In my opinion this was him trying to get rid of some guilt. Trying to put some of the "blame" on you or on your friends for his mistake. Didn't feel loved?? Give me a break. If he didn't feel loved then he should have said so instead of running off and sleeping with her again. THAT'S really going to make you go running to him!



Originally Posted By: a new 2moro
so what to try? he doesnt respond to flirting, he has no desire to be intimate with me. you can feel it in his body language and his kisses. Ive tried to get him to take a weekend away...he wont, there is always an excuse.


I think it's time for him to "miss" you a bit. Stop catering to his every whim and walking on eggshells around him. Take the attitude that everything is fine and go about your life. I know this is hard to do with him in the house. Been there, done that. Dang near impossible, but sometimes necessary.

Are you still trying to be intimate with him??? If so, then stop for now. "Act as if" it doesn't bother you that he doesn't want to. Drop the subject with him (not sure if you have or not). Meanwhile, look HOT. Buy some new nighties, but don't make any moves on him while you're wearing them. Just act like nothing is different. Get a new hairstyle, paint your fingernails and toenails fire engine red, try something different with your make up, get some white strips and whiten your teeth, buy sexy underwear, get a new sexy top. You get the idea. But, don't say anything to him about all this (do this a little at a time, something this week, something next week, etc) and don't say anything if he doesn't say anything about it. Just act like nothing is different. Believe me, he WILL notice, even if he doesn't act like it.

■ **WORK ORDER**
Write out the stretch of the forum reply from "In my opinion" through "running to him!", word for word.

Saved data lines:
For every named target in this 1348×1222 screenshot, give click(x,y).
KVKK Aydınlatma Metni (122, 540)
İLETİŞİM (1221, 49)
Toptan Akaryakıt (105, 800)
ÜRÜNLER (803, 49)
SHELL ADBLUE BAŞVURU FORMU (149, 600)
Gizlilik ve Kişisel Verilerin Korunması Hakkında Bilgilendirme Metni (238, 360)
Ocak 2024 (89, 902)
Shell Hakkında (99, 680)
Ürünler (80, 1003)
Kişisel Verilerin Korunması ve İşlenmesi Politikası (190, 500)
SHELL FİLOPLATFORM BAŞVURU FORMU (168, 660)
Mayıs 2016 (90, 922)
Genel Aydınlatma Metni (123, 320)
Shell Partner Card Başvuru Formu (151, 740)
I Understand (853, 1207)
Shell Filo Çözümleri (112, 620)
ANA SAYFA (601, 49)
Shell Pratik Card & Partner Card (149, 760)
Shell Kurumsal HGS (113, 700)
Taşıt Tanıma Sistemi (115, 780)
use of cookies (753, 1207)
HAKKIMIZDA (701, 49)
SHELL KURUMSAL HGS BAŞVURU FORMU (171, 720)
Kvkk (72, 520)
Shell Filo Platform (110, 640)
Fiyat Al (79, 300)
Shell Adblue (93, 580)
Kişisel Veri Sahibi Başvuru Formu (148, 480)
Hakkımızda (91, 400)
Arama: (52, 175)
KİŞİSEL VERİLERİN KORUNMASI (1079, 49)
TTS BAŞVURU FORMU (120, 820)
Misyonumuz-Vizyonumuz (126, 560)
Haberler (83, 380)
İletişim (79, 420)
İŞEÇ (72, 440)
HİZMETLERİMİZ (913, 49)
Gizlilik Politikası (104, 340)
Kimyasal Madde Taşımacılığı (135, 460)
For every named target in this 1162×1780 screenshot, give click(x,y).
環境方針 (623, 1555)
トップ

■ **WRITTEN REPLY**
In my opinion this was him trying to get rid of some guilt. Trying to put some of the "blame" on you or on your friends for his mistake. Didn't feel loved?? Give me a break. If he didn't feel loved then he should have said so instead of running off and sleeping with her again. THAT'S really going to make you go running to him!